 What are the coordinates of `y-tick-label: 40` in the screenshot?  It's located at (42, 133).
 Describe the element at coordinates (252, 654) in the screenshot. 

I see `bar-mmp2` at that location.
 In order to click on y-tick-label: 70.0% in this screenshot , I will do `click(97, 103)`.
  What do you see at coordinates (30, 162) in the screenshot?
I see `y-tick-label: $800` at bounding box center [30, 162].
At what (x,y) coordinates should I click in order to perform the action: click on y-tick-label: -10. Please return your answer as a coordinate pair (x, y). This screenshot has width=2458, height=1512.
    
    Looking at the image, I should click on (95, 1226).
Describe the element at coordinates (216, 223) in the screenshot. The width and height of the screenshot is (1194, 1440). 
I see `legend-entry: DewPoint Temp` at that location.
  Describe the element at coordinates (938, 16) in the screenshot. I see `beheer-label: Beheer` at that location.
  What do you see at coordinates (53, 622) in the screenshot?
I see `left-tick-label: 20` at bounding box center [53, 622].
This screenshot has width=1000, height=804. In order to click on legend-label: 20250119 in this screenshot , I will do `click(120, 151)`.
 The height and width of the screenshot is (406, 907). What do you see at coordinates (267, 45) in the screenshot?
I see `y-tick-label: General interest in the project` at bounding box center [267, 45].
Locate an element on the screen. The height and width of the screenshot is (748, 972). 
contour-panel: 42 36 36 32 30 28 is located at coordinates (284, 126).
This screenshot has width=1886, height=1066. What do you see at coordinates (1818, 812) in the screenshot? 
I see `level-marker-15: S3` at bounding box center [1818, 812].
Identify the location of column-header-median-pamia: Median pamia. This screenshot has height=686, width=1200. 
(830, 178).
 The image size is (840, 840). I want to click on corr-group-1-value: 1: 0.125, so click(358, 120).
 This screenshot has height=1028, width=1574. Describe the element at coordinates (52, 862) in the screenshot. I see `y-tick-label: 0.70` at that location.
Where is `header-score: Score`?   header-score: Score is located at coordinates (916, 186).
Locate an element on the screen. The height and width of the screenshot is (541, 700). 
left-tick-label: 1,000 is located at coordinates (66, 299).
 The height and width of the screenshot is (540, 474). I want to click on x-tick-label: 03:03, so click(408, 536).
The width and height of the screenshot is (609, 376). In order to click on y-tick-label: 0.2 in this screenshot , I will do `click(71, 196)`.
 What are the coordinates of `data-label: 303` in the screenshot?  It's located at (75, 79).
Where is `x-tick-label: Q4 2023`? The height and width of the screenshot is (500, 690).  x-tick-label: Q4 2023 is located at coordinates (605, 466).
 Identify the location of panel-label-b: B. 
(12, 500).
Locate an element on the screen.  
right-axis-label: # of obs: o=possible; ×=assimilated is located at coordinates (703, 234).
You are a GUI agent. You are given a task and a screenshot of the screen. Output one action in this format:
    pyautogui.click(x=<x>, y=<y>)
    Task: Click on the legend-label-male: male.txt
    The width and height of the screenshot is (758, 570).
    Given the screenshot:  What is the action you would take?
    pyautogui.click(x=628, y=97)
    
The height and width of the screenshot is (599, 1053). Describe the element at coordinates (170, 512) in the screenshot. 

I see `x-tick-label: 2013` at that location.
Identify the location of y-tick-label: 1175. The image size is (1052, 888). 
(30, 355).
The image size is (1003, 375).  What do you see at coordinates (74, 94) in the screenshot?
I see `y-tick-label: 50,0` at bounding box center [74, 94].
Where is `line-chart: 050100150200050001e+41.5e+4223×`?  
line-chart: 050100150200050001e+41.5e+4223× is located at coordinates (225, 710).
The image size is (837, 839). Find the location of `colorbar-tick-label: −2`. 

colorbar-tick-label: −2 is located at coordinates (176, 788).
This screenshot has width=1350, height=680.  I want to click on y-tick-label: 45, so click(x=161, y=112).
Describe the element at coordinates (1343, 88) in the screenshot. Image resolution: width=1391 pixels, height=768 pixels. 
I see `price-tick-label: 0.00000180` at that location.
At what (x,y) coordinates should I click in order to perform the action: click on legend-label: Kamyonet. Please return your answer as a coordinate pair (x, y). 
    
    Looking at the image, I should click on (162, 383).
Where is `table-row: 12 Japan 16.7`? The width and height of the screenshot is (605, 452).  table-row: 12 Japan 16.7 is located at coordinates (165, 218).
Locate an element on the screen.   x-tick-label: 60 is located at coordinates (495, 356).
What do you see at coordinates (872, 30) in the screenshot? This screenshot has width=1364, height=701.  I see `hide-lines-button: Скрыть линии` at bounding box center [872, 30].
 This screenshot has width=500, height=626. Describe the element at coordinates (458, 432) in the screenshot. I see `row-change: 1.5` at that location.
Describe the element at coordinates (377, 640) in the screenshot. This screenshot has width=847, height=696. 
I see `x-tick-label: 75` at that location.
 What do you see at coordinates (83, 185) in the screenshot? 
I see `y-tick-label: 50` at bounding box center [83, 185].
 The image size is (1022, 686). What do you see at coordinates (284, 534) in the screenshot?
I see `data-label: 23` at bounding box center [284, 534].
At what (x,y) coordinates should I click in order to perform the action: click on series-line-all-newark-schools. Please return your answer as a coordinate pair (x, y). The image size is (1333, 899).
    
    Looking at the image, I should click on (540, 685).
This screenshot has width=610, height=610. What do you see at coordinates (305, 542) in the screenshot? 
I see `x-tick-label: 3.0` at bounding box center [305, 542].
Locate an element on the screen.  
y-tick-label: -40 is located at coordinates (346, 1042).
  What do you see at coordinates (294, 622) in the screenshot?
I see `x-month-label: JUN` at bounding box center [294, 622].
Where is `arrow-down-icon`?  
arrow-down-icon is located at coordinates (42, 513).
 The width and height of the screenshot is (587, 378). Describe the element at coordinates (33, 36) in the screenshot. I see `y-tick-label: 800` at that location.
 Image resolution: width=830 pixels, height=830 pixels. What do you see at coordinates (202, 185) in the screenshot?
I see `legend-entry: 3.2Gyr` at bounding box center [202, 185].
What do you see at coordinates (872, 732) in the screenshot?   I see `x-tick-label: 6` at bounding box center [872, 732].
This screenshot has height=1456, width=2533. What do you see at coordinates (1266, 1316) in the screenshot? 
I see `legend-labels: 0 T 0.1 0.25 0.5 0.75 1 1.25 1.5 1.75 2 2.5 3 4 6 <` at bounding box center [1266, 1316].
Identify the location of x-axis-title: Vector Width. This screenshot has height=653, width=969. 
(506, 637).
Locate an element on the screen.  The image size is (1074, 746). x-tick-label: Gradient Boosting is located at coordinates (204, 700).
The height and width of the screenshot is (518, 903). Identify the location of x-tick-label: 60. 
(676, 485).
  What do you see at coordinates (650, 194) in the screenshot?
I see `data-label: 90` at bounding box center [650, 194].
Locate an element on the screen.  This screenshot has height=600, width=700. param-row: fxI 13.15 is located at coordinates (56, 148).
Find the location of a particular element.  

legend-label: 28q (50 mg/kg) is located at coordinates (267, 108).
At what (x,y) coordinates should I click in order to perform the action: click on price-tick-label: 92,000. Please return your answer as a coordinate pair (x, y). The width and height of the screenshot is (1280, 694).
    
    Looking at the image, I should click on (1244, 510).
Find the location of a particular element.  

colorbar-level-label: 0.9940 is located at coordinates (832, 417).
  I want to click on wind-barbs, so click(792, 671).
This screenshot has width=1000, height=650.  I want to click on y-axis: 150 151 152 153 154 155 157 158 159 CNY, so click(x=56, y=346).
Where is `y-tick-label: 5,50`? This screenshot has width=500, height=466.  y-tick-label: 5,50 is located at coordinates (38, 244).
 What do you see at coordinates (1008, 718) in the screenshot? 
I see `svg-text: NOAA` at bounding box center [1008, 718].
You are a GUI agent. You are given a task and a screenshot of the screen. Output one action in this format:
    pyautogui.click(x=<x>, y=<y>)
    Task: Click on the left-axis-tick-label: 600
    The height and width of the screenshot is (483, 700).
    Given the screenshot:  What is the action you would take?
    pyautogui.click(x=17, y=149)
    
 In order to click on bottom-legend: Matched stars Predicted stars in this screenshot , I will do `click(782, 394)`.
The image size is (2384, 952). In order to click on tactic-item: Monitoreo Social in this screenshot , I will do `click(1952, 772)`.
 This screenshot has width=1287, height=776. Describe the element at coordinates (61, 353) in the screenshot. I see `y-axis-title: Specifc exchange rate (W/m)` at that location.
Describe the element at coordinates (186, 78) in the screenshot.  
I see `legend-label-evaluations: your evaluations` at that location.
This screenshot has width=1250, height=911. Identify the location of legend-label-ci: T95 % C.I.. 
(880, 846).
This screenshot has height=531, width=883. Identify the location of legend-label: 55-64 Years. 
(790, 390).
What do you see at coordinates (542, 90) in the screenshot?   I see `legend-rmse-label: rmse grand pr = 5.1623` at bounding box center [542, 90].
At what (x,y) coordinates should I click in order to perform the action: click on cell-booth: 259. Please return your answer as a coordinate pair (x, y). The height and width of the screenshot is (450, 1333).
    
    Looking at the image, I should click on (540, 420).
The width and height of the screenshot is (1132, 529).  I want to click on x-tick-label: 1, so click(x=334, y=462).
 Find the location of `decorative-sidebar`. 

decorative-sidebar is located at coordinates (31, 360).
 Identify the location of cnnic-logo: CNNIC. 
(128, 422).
····················
Try it ::
Copy the lines from the one containing "The image size is (1003, 375)." through the one containing "Looking at the image, I should click on (162, 383)." word for word.

Solution to this task ::
The image size is (1003, 375).  What do you see at coordinates (74, 94) in the screenshot?
I see `y-tick-label: 50,0` at bounding box center [74, 94].
Where is `line-chart: 050100150200050001e+41.5e+4223×`?  
line-chart: 050100150200050001e+41.5e+4223× is located at coordinates (225, 710).
The image size is (837, 839). Find the location of `colorbar-tick-label: −2`. 

colorbar-tick-label: −2 is located at coordinates (176, 788).
This screenshot has width=1350, height=680.  I want to click on y-tick-label: 45, so click(x=161, y=112).
Describe the element at coordinates (1343, 88) in the screenshot. Image resolution: width=1391 pixels, height=768 pixels. 
I see `price-tick-label: 0.00000180` at that location.
At what (x,y) coordinates should I click in order to perform the action: click on legend-label: Kamyonet. Please return your answer as a coordinate pair (x, y). 
    
    Looking at the image, I should click on (162, 383).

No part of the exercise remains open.